Chamo a atenção para a importância de ser museu nacional. Já há um museu da Resistência e Liberdade municipal no Aljube, outra cadeia de muito sofrimento, de muito sangue, suor e lágrimas. E agora vamos inaugurar um Museu Nacional. Só há, se não me engano muito, 11 ou 12 museus nacionais em todo o país. Este museu vai ter uma exposição permanente, que eu, juntamente com uma equipa do Instituto de História Contemporânea, ajudei a preparar e vai ser inaugurada no dia 27, um percurso da exposição permanente, mas vai ter também as celas abertas do pavilhão B.
Tudo isto vai ser apoiado em muitos filmes da época, muitas entrevistas e depoimentos. Esse complemento do depoimento, do tablet, da entrevista ou dos filmes relacionados com o do Forte de Peniche, as fugas do Forte de Peniche, etc. vai estar presente desde o primeiro dia. Aliás, a exposição permanente termina numa espécie de anfiteatro, onde podem ser exibidos os filmes ou haver outro tipo de discussões e debates sobre estas coisas.
O Forte de Peniche, mesmo antes desta inauguração formal já tinha, todos os anos, milhares de visitas. É um museu que teve sempre muita procura. E portanto agora vai ter uma inauguração formal. Na entrada vai ter um grande mausoléu, onde estão inscritos em aço todos os nomes das pessoas que passaram por Peniche e vai ter uma atualização informática que se pode captar por computador daqueles presos entre 1926 e 1934 dos quais não havia registo de entradas mas que nós procurámos compensar com uma investigação que nos permite fazer justiça a um grande número de presos que tinha passado por lá e não conseguíamos inicialmente encontrar. A Câmara Municipal vai descerrar uma lápide comemorativa dos 50 anos.
E vai haver uma grande mobilização popular. Daqui apelo a que venham todas e todos participar nessa grande jornada que é de festa e que é de luta. É uma data muito significativa nos 50 anos do 25 de Abril, a abertura das portas das prisões políticas em Portugal. E, a partir daqui, fica um espaço público para debate, para reflexão.

Hoje em dia essa reflexão parece urgente. Passados 50 anos, o que vale a memória antifascista num quadro como o de hoje?

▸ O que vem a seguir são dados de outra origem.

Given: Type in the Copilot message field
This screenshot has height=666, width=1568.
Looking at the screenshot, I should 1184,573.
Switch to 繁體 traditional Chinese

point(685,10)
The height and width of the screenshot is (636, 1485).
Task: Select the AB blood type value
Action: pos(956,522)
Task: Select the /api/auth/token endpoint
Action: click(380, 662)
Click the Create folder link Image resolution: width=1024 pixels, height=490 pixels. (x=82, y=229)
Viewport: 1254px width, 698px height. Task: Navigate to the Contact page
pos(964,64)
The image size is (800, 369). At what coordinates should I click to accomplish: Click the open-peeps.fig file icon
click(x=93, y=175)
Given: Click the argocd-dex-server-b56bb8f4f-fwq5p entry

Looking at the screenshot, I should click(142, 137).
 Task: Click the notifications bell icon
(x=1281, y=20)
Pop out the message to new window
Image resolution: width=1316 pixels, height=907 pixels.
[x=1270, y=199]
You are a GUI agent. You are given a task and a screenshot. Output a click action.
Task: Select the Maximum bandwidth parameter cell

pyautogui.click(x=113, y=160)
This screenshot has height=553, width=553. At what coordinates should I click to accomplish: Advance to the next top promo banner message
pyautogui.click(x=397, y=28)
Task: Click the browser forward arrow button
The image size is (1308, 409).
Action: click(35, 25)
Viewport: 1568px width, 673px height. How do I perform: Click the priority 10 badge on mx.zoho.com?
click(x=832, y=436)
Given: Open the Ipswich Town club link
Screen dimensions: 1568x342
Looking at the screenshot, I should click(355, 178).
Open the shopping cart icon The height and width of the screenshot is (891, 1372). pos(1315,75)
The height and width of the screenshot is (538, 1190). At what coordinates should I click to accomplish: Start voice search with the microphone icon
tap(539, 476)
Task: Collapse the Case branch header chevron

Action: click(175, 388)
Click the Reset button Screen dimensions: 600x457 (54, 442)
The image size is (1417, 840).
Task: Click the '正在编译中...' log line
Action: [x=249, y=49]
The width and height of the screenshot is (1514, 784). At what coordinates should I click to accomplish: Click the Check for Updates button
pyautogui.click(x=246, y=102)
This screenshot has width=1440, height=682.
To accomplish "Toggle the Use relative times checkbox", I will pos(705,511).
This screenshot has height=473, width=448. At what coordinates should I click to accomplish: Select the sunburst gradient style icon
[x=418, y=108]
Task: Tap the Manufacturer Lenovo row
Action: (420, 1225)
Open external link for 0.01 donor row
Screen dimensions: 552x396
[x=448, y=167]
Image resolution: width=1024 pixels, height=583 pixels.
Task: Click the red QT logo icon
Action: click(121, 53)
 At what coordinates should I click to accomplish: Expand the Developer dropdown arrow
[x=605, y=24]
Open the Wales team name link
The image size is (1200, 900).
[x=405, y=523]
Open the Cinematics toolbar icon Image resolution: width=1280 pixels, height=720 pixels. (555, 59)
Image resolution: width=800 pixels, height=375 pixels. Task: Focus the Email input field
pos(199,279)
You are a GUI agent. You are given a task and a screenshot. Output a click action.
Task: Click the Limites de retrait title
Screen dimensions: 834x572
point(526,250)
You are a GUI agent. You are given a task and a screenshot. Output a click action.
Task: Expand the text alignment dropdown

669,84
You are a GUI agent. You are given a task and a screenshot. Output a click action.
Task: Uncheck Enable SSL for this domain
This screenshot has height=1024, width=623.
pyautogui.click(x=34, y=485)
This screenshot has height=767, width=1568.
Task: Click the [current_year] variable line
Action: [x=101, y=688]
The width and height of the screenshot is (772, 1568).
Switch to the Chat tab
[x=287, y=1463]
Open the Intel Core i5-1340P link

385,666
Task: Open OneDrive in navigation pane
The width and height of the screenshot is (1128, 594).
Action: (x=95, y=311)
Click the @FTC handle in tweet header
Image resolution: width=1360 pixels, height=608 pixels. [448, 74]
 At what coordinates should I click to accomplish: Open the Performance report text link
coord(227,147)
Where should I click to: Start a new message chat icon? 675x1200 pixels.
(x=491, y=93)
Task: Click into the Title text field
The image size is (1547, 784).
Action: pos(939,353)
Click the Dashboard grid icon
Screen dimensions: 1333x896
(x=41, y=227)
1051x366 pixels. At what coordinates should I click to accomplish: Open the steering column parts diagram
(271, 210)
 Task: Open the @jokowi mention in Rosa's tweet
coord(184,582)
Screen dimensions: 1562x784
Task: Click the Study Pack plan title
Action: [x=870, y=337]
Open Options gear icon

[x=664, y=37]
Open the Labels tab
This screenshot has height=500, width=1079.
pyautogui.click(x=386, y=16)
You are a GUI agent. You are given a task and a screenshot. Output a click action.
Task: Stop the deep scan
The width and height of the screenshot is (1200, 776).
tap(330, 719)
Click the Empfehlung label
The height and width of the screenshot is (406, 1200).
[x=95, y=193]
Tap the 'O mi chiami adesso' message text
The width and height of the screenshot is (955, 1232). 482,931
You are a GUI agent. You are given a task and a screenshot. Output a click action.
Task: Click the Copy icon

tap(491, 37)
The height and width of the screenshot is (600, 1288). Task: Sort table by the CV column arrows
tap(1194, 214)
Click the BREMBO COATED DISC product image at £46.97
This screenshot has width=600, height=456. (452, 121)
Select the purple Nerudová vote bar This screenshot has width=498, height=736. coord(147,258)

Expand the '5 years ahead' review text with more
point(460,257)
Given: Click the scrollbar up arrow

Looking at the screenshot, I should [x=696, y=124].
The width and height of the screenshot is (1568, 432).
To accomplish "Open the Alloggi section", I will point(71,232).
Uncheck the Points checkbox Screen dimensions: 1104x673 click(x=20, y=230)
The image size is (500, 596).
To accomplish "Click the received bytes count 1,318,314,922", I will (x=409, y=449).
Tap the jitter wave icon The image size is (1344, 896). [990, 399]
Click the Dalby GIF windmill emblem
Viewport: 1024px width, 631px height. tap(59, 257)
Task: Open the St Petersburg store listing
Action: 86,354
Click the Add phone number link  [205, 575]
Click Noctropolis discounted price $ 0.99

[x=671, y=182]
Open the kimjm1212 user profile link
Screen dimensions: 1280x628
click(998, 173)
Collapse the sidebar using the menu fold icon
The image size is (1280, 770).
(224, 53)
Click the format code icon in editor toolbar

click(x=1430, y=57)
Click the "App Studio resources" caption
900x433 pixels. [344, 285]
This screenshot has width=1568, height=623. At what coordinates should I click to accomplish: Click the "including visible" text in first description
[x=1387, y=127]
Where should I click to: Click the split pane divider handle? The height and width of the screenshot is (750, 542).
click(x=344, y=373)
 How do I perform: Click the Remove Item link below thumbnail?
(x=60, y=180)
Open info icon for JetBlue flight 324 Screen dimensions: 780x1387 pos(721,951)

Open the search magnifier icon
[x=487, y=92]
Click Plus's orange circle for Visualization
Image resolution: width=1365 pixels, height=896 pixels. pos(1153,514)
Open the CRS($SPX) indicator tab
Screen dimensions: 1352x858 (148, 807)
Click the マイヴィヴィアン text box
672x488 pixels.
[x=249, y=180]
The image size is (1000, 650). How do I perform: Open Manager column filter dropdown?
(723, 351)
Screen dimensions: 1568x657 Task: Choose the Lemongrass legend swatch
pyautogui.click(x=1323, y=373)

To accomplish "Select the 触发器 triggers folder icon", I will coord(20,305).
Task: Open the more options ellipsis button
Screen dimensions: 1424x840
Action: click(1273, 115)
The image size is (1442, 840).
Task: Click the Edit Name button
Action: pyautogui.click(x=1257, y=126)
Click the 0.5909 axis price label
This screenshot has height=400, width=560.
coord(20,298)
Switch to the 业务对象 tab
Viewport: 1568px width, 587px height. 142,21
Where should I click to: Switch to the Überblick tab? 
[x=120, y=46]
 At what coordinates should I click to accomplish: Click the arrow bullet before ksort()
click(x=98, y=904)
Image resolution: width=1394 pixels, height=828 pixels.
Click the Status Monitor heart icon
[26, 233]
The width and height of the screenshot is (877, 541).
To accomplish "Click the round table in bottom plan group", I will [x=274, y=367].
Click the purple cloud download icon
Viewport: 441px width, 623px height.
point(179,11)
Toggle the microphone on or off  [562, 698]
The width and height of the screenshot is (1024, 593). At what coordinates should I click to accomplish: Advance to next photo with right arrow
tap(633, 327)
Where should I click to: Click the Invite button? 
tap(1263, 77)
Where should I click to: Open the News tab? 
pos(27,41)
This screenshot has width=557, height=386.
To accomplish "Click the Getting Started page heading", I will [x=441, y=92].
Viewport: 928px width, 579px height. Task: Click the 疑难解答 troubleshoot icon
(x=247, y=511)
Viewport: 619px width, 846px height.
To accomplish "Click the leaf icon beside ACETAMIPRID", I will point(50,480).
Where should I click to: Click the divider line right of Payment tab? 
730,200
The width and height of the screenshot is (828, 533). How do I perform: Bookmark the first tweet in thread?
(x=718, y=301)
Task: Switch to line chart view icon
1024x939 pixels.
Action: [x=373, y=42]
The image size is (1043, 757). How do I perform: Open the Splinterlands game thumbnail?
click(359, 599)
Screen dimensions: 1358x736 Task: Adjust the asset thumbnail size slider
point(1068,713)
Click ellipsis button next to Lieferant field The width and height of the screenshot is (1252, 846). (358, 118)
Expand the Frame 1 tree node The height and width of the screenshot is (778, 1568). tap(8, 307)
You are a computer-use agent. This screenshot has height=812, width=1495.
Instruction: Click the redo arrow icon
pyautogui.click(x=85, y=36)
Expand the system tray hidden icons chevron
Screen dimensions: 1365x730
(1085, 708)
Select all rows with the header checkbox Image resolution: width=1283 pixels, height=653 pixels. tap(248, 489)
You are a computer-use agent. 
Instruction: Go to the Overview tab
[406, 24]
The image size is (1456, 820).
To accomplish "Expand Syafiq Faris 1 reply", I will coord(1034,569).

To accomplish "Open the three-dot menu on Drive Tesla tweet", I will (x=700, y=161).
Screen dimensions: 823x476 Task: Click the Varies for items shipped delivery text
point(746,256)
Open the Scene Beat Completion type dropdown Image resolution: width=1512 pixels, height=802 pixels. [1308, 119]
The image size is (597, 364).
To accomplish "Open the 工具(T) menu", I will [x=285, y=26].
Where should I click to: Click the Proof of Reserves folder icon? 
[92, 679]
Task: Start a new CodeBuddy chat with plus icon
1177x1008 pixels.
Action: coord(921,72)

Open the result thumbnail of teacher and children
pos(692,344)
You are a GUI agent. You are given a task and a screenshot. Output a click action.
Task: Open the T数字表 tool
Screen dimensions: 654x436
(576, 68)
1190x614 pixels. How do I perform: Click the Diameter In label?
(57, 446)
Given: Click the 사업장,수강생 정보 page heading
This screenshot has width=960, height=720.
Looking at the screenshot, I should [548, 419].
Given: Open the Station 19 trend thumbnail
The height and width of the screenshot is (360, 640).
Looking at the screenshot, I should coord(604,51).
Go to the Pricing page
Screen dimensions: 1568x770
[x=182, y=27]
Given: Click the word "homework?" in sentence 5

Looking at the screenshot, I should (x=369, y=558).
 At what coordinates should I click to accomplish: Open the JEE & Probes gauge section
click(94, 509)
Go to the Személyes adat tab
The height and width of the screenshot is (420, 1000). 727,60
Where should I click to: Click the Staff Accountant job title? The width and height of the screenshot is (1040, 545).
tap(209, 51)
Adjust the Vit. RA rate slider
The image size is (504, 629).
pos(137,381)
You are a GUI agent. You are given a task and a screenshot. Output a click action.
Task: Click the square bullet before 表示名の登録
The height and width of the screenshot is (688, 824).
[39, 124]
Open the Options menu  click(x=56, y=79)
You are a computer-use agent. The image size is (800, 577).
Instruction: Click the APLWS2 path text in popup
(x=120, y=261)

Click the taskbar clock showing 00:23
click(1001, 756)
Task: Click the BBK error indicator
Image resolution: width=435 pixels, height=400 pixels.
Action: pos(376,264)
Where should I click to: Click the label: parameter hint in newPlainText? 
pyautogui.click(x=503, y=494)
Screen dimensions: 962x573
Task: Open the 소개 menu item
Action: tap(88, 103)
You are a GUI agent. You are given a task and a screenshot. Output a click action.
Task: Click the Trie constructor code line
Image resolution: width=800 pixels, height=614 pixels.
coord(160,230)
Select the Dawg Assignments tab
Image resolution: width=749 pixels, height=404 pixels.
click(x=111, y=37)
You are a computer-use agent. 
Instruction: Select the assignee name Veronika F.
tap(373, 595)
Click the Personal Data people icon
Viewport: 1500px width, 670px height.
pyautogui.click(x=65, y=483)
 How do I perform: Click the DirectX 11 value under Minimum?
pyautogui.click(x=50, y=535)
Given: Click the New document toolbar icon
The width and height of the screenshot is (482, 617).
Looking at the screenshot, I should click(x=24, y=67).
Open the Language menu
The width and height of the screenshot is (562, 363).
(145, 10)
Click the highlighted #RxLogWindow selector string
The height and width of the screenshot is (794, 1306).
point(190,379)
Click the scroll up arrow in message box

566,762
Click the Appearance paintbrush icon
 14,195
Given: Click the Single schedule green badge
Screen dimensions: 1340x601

É claro que isto tem um grande significado no momento em que 50 deputados da extrema-direita entram no Parlamento Português e entram sobre as bandeiras de uma contra-revolução cultural que quer preparar o terreno para todas as patifarias políticas que, ao abrigo dessas transformações culturais, se possam realizar.
E, nesse sentido, tem um grande significado. É preciso salientar que isto foi uma luta contra o fascismo, contra o reacionarismo ideológico e cultural, contra a regressão civilizacional que representou o Estado Novo. Nesse sentido é também um gesto de luta e desafio contra essa nova extrema-direita que acha que a ditadura foi uma coisa excelente e acha que, provavelmente, as dezenas de milhares de presos políticos que passaram por Peniche ainda deviam lá estar. A inauguração do Museu de Peniche é também um gesto antifascista atual contra a extrema-direita.